Theirs
On April 26, 2009 | 2 Comments | http://schemas.google.com/blogger/2008/kind#post, teaching |

I did my student teaching under the careful oversight of one of the most talented teachers I have ever known. She also had an enormous variety of coats. But it was her talent and energy that stood out the most. She was enormously energetic. Enormously.

I liked student teaching well enough, but most of the time I felt somewhat inadequate. It wasn’t that I was comparing myself to my mentor; I didn’t hope to be exactly like her. No, I was just generally somewhat worn out by the process, by the prep work and the study and the having to be “on” to teach every class.

That sounds familiar.

I remember one day commenting to my mentor that I thought maybe I didn’t want to be a teacher. No, I said to her, I think I want to be a writer. And a mom. Yes, that’s what I want.

She was very gracious. She listened to me. I think she understood. And it wasn’t until the next day, after she had thought about what her little student teacher had said, that she offered me another way to look at it: “You’re an enabler,” she said.

Nowadays I guess we think of the term “enabler” as someone in a kind of co-dependent relationship, and nobody thinks that’s good. But enabling is actually a good way to think of teaching, I think. As teachers, we’re looking to help our students find what they’re good at, and to develop those talents, and to learn to do what they aren’t good at, and to maybe even get good at those.

I think there really can be nothing co-dependent about a teacher-student relationship. Our job as teachers– similar to that of parents– is to get them to the point where they don’t need us anymore. Knowing that means we can’t hold on to them too tightly. We can’t care, ultimately, if they like us, or our classes, or whatever it is we’re wearing. We are there for them; they are not supposed to be there for us. Because eventually, if all goes well, they will Go Away.

***

I was never an athlete, a fact I regret only a little bit because I can’t know what I’m missing. But I’ve learned a bit about team-playing from being part of an orchestra, and also from time in theater. There’s nothing like the sense of unity that comes of putting together a great production.

One of the greatest joys I’ve had in teaching these recent years has been serving as a director of drama productions large and small. Don’t misunderstand me: I’ve only directed four shows, but two of them were large-ish, one of them a bit medium. And last night, I directed something small: five actors, five one-act plays, and this out of one-hour class sessions that met four days a week.

I was talking with a coach-friend about this the other day. How similar, I wondered, is directing a show to coaching a team? And he said something I thought was observant: when you coach a team, your team has lots of chances to put into practice what you’ve taught them. When you’re directing a show, they only have a handful of chances and, depending on the change in audience, maybe only One.

And I thought about it some more. When you’re coaching, you call your team in from time to time. You take time-outs, you have a half-time, you get chances to talk things over with your team. You can re-direct them, encourage them, even yell at them from the sidelines if you want to.

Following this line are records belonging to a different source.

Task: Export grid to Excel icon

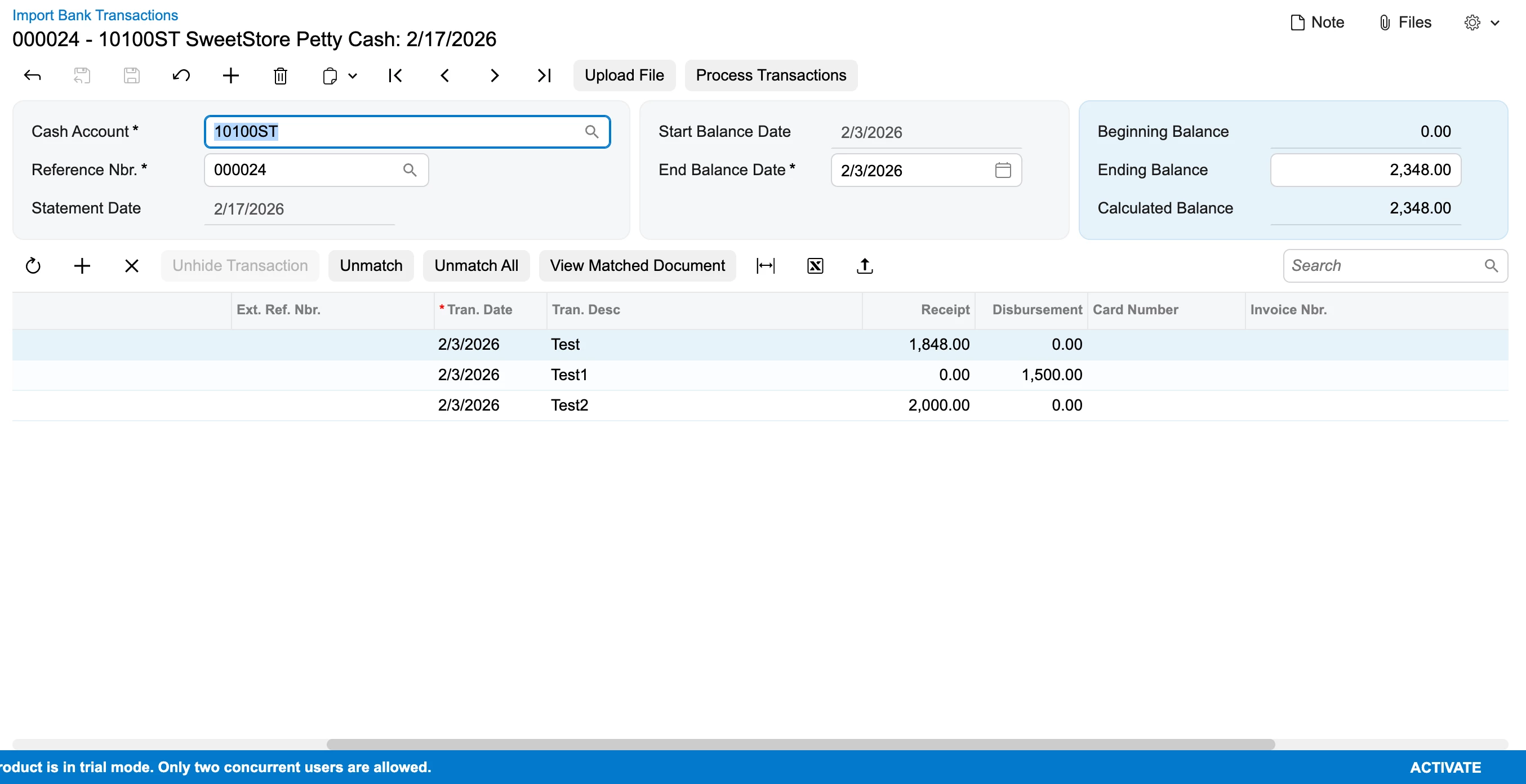Action: (815, 266)
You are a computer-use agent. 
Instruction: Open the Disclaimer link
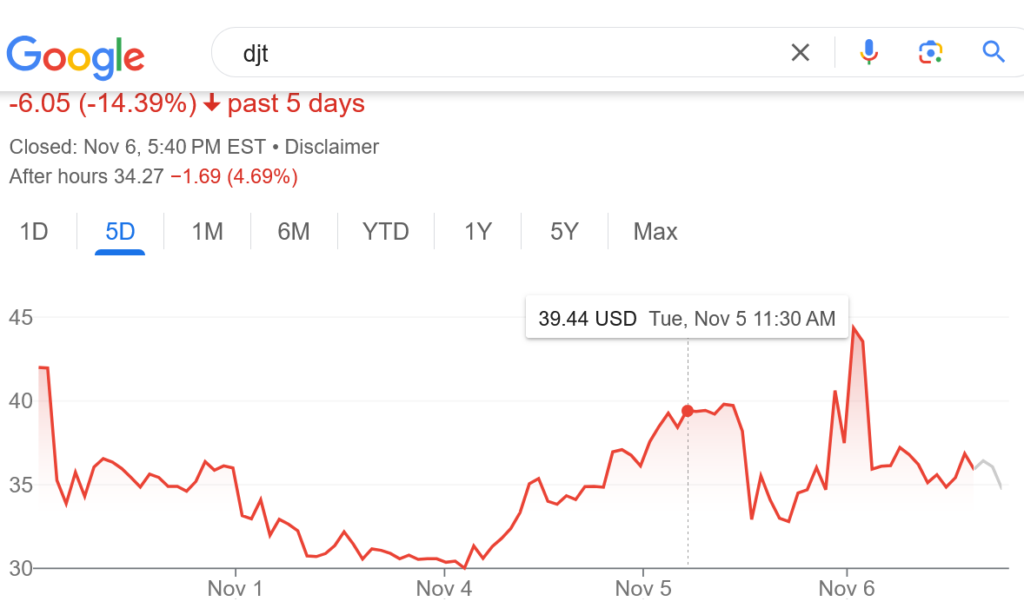point(332,147)
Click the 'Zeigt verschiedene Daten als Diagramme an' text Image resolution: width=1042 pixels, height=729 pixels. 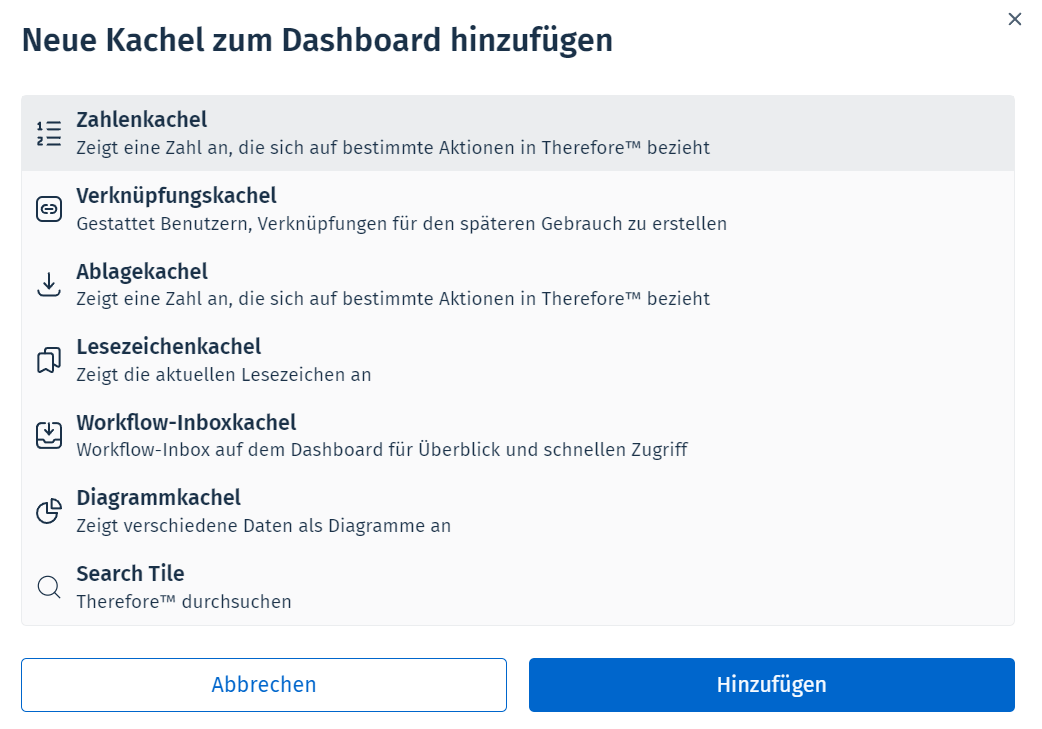pyautogui.click(x=263, y=526)
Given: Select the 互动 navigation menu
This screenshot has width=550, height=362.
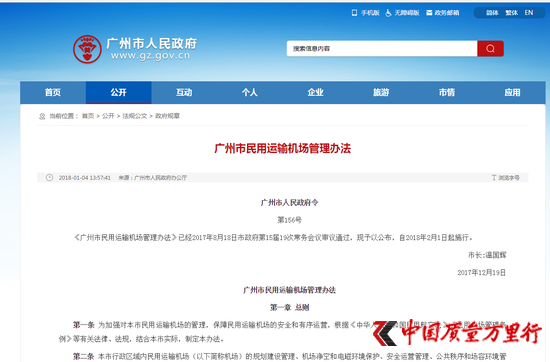Looking at the screenshot, I should [x=184, y=93].
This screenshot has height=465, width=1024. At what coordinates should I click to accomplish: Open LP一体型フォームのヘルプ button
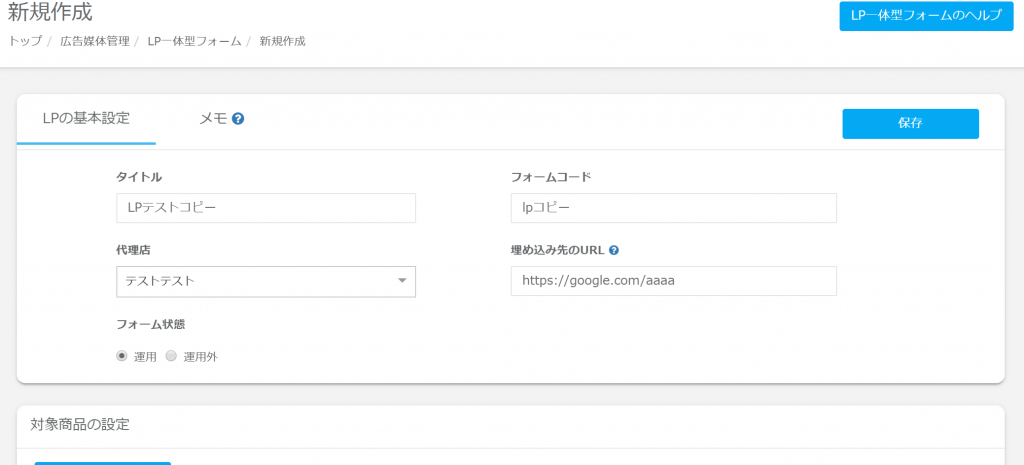coord(926,15)
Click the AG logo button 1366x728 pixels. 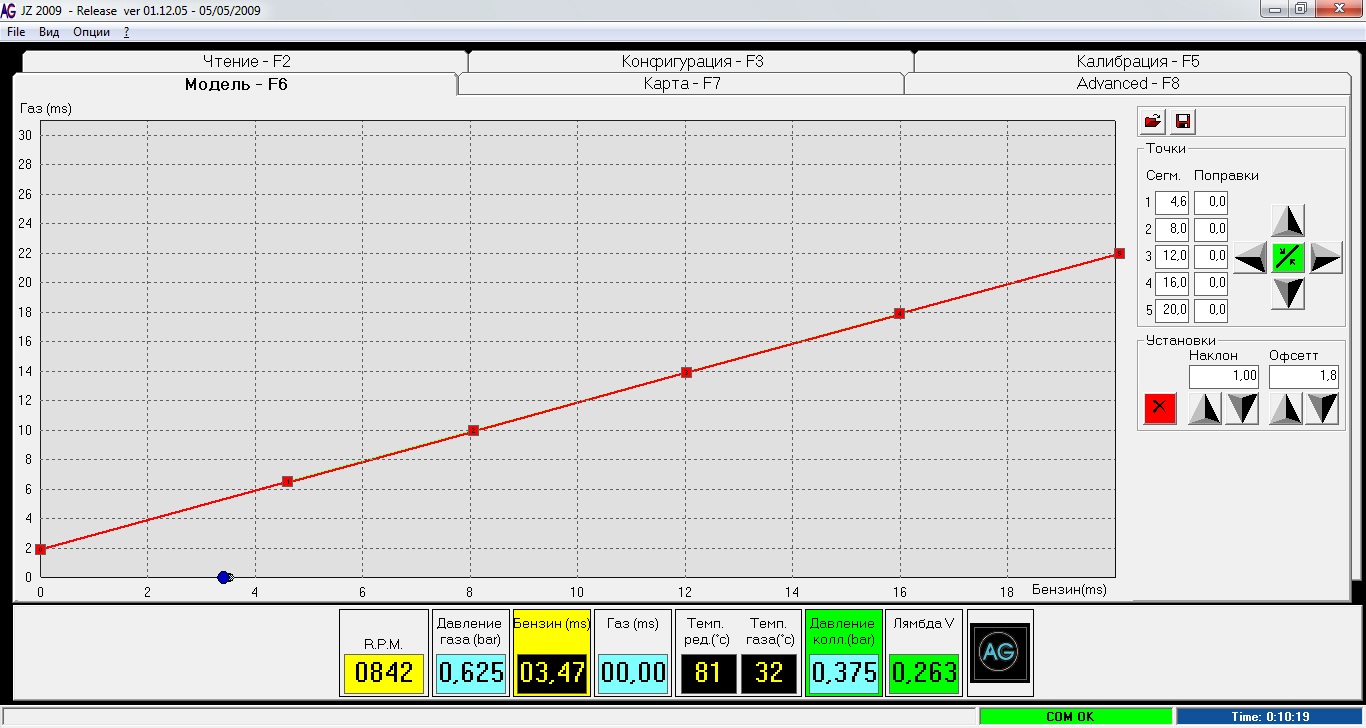point(999,653)
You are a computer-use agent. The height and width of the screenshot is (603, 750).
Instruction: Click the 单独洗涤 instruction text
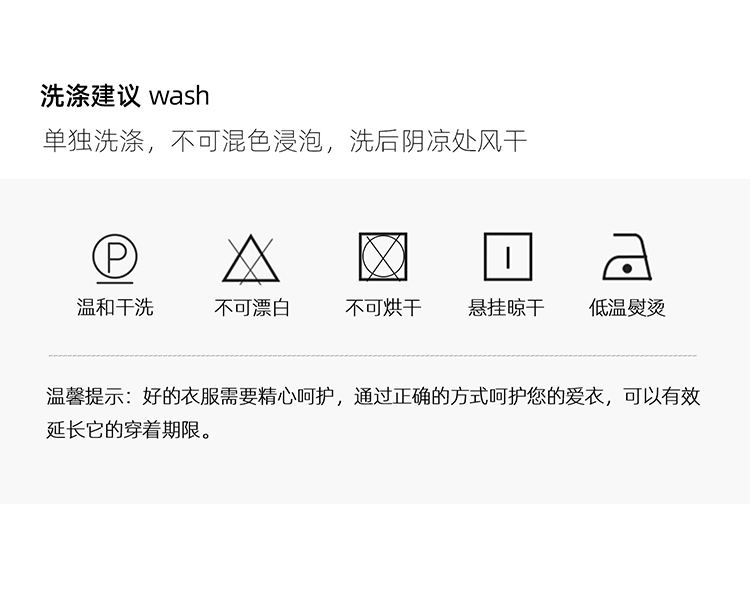tap(94, 141)
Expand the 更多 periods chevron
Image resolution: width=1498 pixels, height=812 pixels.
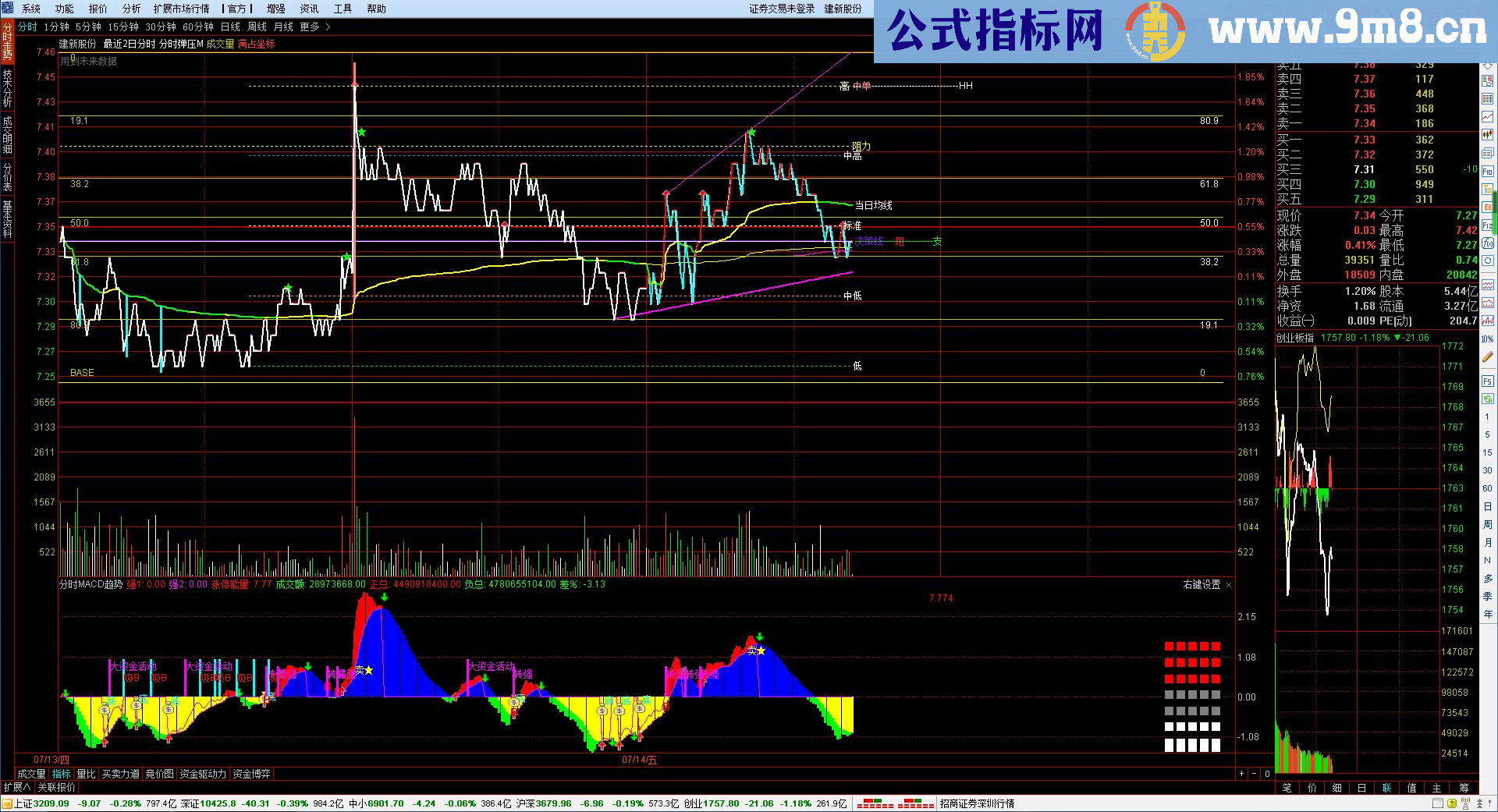328,27
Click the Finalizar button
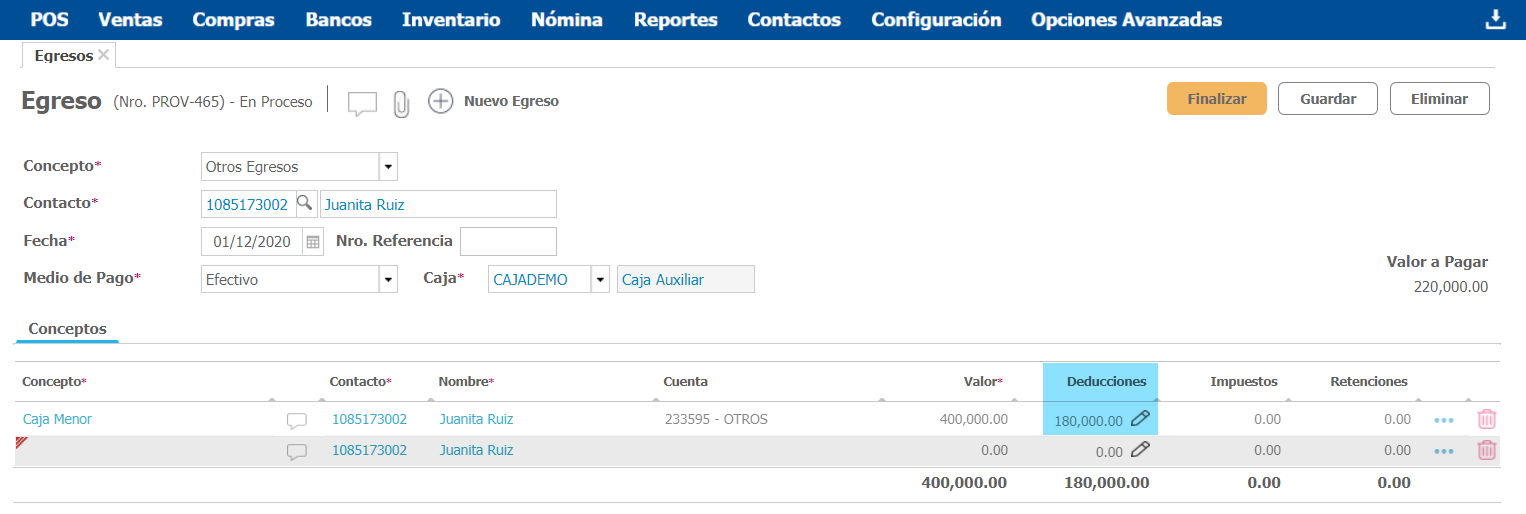Image resolution: width=1526 pixels, height=514 pixels. tap(1216, 99)
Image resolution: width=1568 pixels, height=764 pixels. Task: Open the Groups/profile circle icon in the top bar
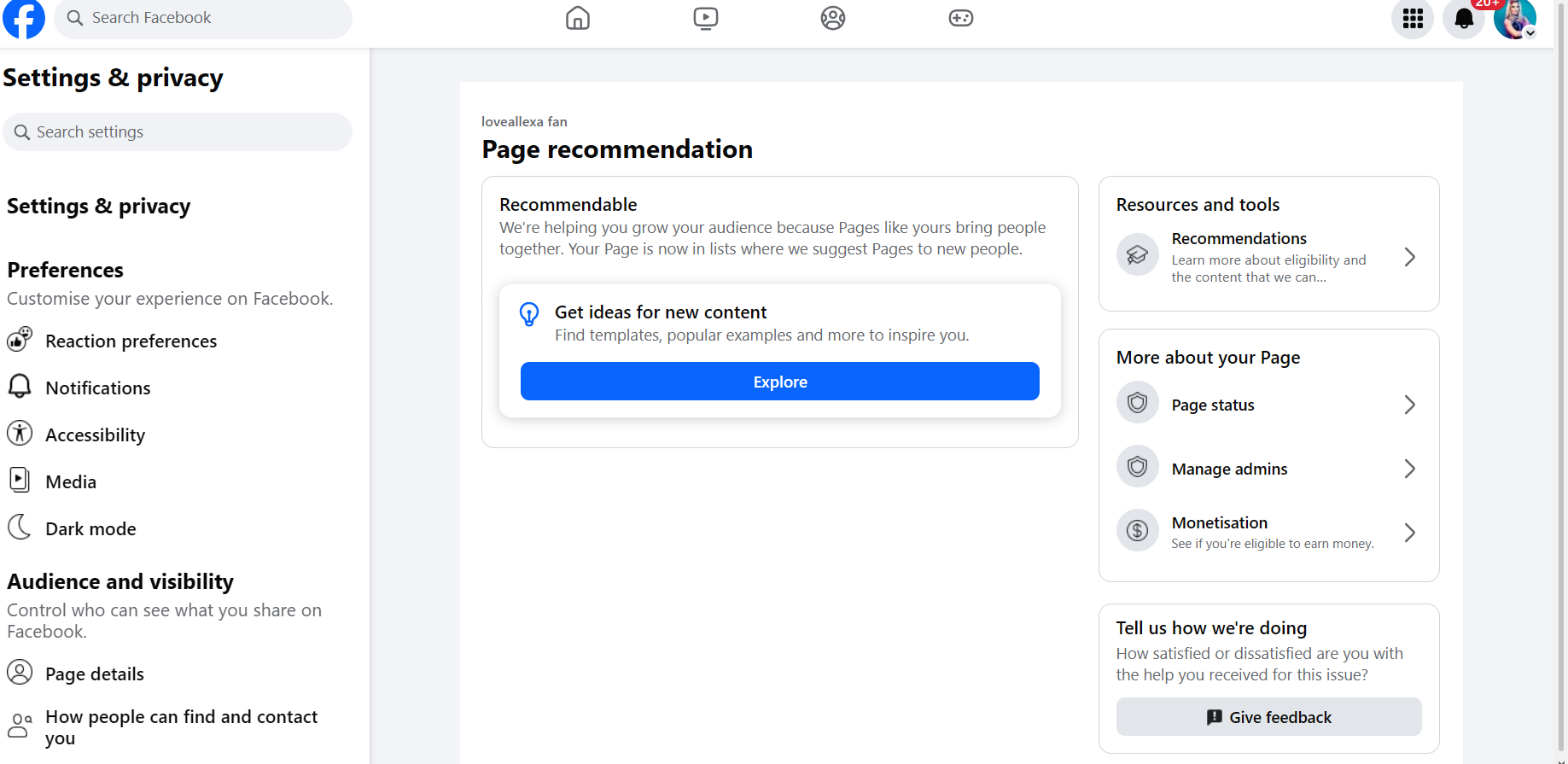pyautogui.click(x=833, y=18)
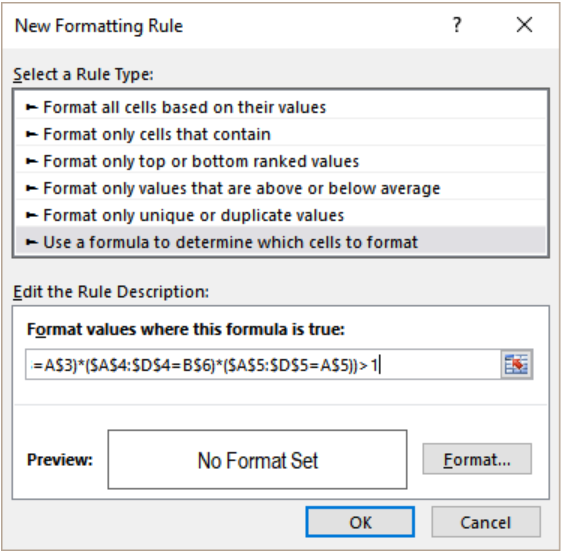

Such is not the case with theater.

Oh yes, you get your intermission, those precious minutes in a backroom or offstage somewhere when for a few minutes you can laugh about a misstep or comment on the tepid audience. But for the most part, when the curtain parts or the lights go down, they’re on their own. Those students of yours whom you’ve coached and encouraged, with whom you’ve interpreted and reinterpreted lines– they’re off and running now. And the Absolute Worst Thing you can do is to interrupt them. You cannot breathe a word.

***

So for the past two nights I’ve watched my team. I’ve sat in the front row, script in hand– a security blanket for them, or me, or all of us. But the joy of it was how they didn’t need me at all. I could have waited in the hallway for all they had need of me. I could have sat in the parking lot, or outside under the windows to hear the laughter that came (appropriately) again and again and again from an audience thoroughly entertained.

They did beautifully, those actors. They changed sets, changed costumes, went from play to play and from charcter to character. They waited out the laughter that, in rehearsal, we could only guess at or hope for. And for the audience they became their parts. They were convincing, funny, moving. Wonderful. They did what I asked them to do: Give your audience a great time. That’s a gift of theater, and last night, my students came through.

I am So Proud of– and So Happy for– Them.

After a similar production– a year or two ago?– a colleague after a performance referred to the evening and the show as “mine.” But that, I think, is Not At All what we’re after. Like I said, they didn’t need me.

The show that night, and the shows the other nights, and these last two evenings, too– they weren’t my night at all. They were theirs.

Comments 2
Elizabeth Turnbull Posted April 28, 2009 at9:07 pm   Reply

Congratulation to you and them.

Beth Posted April 29, 2009 at1:06 pm   Reply

Yay, I am glad it all went so well for them and that they have such a good enabler and coach.